Your tasks:
1. Answer these questions using the blog post below. Give each answer on its own line.
(a) On what date will the author newsletter go out?
(b) Which group is staging Murder with Ghosts?
(c) The authors of which publisher will gather at a celebration event in December?
2. Resume the blog post below on the subject of writing prompts, picking up after its final sentence.

Passage given:
Do check out the flash fiction stories other writers have come up with to my theme. There are some fabulous stories coming into the magazine. Don’t miss out. It is free and a good read.


Hope you are having a good weekend. Can’t get over how quickly it gets dark now and we haven’t even turned the clocks back in the UK yet.

A huge thanks for all the comments coming in on Clockwork, my latest #FridayFlashFiction tale. Much appreciated.

Advance notice: I’m not going to be about on 1st November so I will be sending out my author newsletter on 29th October, a couple of days early. This time I’m doing this deliberately! If you’d like to receive said newsletter, please head over to my website at https://allisonsymescollectedworks.com – the landing page takes you straight to the sign up form.

It’s going to be a busy few weeks. I’m off to see Murder with Ghosts staged by The Chameleon Theatre Group on Thursday and I’ve a number of writing things I want to either wrap up and schedule or prepare to take with me as I enjoy a short break from the end of next week.

And I’m getting ready for the Brechin/Angus Book Fest too in November and am looking forward to that and joining up with fellow Bridge House Publishing authors at their celebration event in December. In between all of that, I might just get ready for Christmas!

Facebook – From Light to Dark and Back Again

I use a variety of random generator (words, numbers, adjectives, questions, nouns – just to list a few) as all of these give me different trigger points for getting “into” a story. They also make me think outside the box a bit too which is a good thing. It keeps me on my toes. It also means I will never run out of prompts!

And practicing writing to these different types also gives useful practice at writing to different prompts set in writing classes, conferences, and the like because you can never know what will come up with those. (Well, not unless you’re the speaker and you set the things anyway!).

Given data:
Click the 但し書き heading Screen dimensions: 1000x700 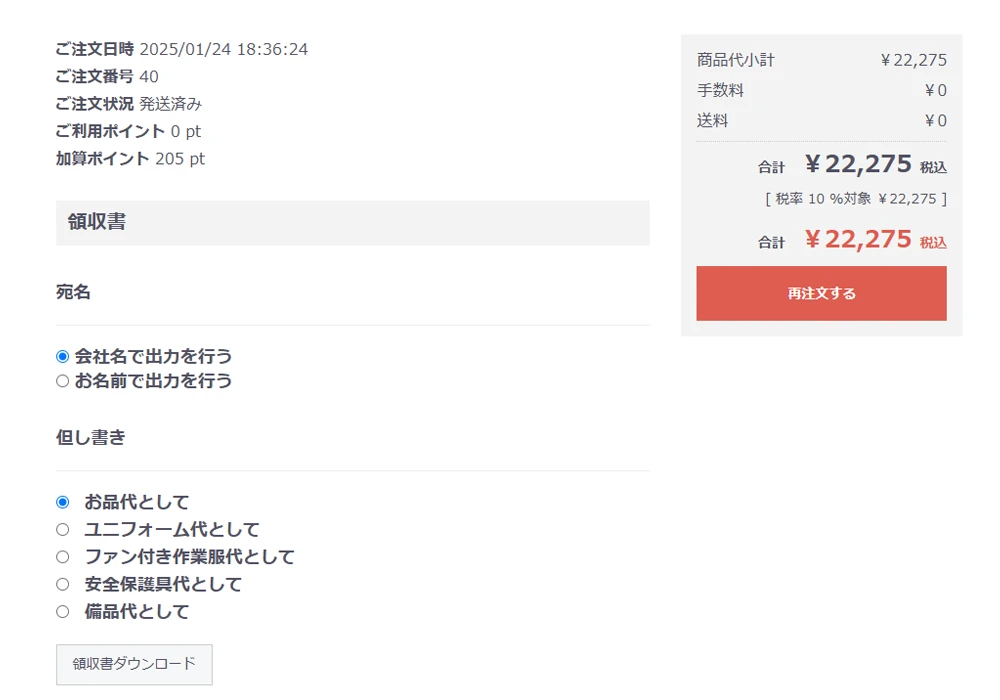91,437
---
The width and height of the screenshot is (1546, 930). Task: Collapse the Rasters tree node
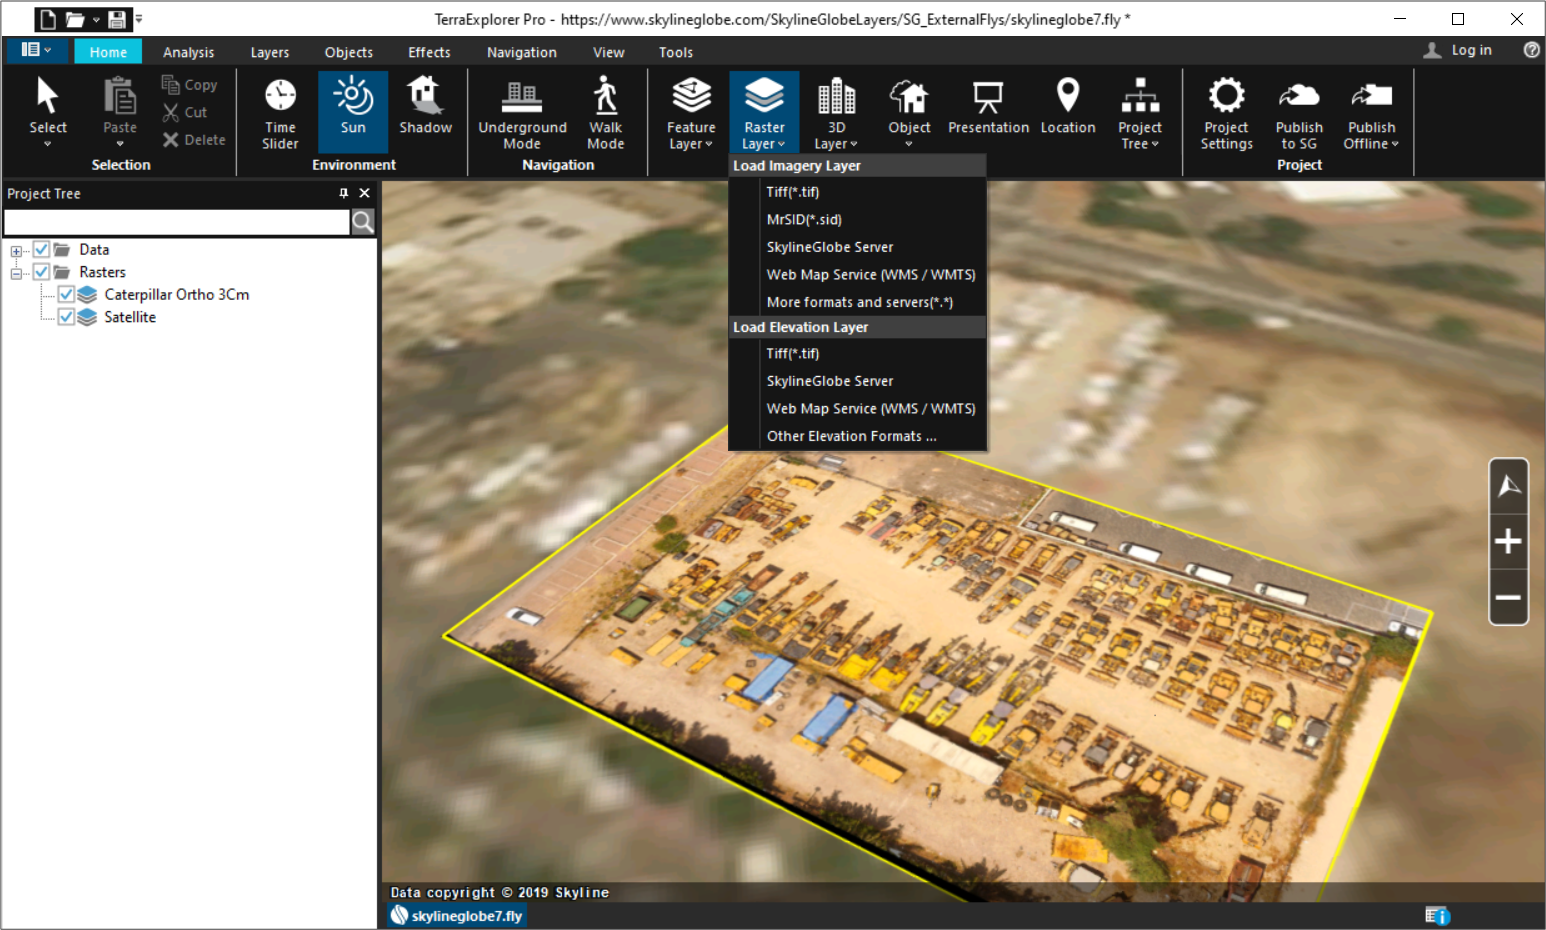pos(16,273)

In response:
1.
(a) 29th October
(b) The Chameleon Theatre Group
(c) Bridge House Publishing

2.
I’ve found it gives me even more fun in coming up with stories precisely because I’m stretching myself here to use things I would not ordinarily have come up with by myself. I’ve written a story this week where I had to use the words egg and bear in it. Done. Submitted it. But I would not have come up with those two things in one story. They’re not an obvious combination.

You can also think of using generators as a warm up writing exercise. Write for five/ten minutes on what comes up. Edit and polish later. Submit later!

Hope you enjoy my latest YouTube story, About Time. This story was triggered by my using a random time generator (yes, really!) to give me the time that appears in this tale. I realised after coming up with the title that it was even more appropriate than I realised when I first read through my initial draft of this. Serendipity perhaps? Maybe but I like it when it happens.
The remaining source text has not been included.